**ЦИТИРУЕМЫЙ ФРАГМЕНТ**
++++++

Аиде разрешено было спуститься к дорогому человеку и с ним вместе умереть. – Аида – персонаж одноимённой оперы (1870) итальянского композитора Джузеппе Верди. Прозаическое французское либретто по сценарию египтолога Огюста Мариетта написал Камиль дю Локль, стихотворное итальянское либретто – Антонио Гисланцони. Действие оперы происходит в Египте во времена фараонов. Возлюбленный Аиды, Радамес, предводитель египетских войск, невольно выдаёт военный секрет, и жрецы приговаривают его к погребению заживо. В подземелье, где замурован Радамес, через тайный ход проникает Аида, и теперь их никто не сможет разлучить.
На Фурштатской <…> / – На Захарьевской. Рядом! – Параллельные улицы (Петра Лаврова и Каляева в 1923–1991 гг.), идущие от Литейного проспекта до Потёмкинской улицы (в сторону Таврического сада).

++++++

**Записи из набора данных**
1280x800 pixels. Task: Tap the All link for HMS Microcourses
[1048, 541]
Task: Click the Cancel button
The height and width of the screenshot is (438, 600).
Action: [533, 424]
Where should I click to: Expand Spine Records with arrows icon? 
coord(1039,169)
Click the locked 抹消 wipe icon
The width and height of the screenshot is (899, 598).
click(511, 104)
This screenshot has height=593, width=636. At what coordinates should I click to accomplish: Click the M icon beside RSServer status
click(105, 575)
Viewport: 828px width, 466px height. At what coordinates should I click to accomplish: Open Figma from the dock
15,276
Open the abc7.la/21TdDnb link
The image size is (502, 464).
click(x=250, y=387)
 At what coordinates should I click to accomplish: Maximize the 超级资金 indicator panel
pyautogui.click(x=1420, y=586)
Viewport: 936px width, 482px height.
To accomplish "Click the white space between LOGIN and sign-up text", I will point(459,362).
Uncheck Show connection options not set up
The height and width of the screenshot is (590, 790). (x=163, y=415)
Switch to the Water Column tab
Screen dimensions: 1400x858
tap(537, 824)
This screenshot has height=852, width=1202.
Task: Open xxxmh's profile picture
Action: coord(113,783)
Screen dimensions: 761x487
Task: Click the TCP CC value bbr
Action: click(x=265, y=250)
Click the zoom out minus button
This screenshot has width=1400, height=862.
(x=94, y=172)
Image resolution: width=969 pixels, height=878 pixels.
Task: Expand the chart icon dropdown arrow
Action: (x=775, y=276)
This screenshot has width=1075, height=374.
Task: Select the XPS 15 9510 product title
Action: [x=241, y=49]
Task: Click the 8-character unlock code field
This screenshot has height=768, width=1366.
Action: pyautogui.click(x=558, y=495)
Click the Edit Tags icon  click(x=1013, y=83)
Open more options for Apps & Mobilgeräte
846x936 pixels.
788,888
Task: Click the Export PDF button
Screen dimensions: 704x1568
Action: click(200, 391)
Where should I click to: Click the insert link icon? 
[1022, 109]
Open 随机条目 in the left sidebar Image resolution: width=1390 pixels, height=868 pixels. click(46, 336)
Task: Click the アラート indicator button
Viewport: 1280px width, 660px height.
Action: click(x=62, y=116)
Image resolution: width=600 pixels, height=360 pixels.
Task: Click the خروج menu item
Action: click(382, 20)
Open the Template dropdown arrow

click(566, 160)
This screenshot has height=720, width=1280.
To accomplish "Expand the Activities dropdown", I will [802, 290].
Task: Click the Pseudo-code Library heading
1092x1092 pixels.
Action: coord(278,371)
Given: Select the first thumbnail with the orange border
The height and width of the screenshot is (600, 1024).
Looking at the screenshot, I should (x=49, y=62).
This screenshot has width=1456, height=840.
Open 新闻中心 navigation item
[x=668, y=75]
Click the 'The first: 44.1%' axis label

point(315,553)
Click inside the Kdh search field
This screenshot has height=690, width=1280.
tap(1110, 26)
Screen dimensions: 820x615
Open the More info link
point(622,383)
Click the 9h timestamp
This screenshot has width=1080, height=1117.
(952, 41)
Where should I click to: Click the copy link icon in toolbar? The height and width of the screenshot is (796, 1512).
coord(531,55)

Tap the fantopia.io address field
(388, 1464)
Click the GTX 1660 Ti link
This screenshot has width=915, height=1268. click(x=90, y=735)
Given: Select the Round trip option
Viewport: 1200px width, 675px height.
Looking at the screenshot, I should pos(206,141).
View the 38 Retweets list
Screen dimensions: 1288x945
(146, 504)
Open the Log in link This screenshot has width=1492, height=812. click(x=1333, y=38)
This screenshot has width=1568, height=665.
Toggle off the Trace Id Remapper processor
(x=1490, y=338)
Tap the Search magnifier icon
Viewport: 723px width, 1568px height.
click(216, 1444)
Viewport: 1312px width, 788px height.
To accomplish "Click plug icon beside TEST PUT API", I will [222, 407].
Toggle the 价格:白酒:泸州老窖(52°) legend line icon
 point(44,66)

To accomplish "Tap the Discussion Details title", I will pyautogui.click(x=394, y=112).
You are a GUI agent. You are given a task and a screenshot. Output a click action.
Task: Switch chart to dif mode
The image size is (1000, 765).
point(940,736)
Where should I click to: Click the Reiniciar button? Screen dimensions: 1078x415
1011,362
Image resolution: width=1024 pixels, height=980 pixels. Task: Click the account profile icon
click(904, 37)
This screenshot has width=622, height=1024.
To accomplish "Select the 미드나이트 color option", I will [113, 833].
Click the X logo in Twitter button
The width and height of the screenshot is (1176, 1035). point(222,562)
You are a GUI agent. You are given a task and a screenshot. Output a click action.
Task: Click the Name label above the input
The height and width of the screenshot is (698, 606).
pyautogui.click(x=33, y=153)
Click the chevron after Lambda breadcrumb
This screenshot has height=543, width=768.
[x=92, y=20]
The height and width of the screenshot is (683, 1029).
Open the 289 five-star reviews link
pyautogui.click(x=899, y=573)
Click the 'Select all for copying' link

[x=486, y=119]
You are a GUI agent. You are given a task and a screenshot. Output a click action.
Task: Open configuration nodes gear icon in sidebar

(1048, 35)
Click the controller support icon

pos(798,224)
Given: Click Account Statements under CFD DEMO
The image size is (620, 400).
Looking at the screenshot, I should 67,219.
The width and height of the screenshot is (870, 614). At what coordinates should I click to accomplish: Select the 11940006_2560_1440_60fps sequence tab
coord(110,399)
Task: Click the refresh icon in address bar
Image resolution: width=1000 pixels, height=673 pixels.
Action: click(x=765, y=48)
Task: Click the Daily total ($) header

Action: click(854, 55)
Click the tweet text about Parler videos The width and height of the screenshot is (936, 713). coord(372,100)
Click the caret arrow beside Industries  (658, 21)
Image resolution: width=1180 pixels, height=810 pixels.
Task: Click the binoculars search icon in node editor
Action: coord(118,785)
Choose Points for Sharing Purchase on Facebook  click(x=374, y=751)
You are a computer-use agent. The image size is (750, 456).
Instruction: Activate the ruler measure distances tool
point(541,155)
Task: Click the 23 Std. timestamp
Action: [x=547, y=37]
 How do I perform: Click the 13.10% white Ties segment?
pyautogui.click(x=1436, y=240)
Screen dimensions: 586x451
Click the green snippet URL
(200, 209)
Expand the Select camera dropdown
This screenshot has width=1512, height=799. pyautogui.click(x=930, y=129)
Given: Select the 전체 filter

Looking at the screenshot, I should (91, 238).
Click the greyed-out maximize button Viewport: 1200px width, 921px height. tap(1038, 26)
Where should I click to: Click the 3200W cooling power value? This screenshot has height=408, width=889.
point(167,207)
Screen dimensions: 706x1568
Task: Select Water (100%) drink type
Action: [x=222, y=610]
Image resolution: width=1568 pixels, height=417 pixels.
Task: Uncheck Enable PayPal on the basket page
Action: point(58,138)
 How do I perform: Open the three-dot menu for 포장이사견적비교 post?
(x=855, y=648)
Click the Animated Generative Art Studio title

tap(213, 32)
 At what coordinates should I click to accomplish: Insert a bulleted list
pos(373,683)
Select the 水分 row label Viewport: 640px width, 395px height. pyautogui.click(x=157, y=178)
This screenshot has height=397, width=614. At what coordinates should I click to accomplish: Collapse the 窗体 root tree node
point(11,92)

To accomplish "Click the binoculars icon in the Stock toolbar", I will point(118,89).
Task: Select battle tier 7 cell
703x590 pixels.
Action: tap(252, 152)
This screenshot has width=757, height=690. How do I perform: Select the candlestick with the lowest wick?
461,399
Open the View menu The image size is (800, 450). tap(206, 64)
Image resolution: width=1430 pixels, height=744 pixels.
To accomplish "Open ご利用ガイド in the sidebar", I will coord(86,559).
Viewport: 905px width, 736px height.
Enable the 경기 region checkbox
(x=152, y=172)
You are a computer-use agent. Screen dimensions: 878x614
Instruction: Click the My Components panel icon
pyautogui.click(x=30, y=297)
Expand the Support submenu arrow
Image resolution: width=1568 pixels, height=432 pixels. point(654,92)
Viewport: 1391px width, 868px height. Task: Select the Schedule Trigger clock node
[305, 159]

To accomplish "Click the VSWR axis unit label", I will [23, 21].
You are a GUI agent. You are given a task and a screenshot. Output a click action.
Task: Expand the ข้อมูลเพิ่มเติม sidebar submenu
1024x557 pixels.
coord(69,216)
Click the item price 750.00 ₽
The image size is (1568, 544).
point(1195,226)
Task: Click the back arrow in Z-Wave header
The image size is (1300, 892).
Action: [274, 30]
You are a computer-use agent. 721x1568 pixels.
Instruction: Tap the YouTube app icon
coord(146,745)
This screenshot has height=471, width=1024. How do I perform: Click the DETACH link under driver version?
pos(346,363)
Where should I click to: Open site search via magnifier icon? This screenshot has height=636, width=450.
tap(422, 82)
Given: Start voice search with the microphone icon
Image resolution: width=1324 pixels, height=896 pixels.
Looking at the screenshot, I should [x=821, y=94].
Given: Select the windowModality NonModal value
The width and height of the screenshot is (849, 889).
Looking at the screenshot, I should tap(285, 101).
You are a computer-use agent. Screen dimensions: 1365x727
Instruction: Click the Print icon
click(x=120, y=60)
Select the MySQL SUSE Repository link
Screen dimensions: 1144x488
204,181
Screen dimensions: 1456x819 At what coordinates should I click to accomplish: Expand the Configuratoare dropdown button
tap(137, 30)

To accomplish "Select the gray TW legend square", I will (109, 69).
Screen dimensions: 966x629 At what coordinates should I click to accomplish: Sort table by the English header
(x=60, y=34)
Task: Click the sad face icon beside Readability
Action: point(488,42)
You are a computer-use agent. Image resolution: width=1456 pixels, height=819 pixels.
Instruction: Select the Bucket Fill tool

++++++

**ЗАДАНИЯ**
1. Переведите на английский язык предложение из цитируемого фрагмента: «Действие оперы происходит в Египте во времена фараонов.»
2. Продолжите цитируемый фрагмент, начав сразу после его последнего предложения.
Для работы эти записи не понадобятся.

**ОТВЕТЫ К ЗАДАНИЯМ**
1. The opera is set in Egypt in the time of the pharaohs.

2.
Ведь четверть города выселили. – Из «Архипелага ГУЛАГа»: «Это начался Кировский поток из Ленинграда, где напряжённость признана настолько великой, что штабы НКВД созданы при каждом райисполкоме города, а судопроизводство введено “ускоренное” (оно и раньше не поражало медлительностью) и без права обжалования (оно и раньше не обжаловалось). Считается, что четверть Ленинграда была расчищена в 1934–35. Эту оценку пусть опровергнет тот, кто владеет точной цифрой и даст её» (Т. 4. С. 68). Статистика репрессий до сих пор предаётся огласке выборочно.
А за несколько лет до того <…> выселяли из Ленинграда дворян. – В «Архипелаге ГУЛАГе» А. С. замечает: «Брали дворян по сословному признаку. Брали дворянские семьи. Наконец, не очень разобравшись, брали и личных дворян, то есть попросту – окончивших когда-то университет. А уж взят – пути назад нет, сделанного не воротишь. Часовой Революции не ошибается» (Т. 4. С. 53).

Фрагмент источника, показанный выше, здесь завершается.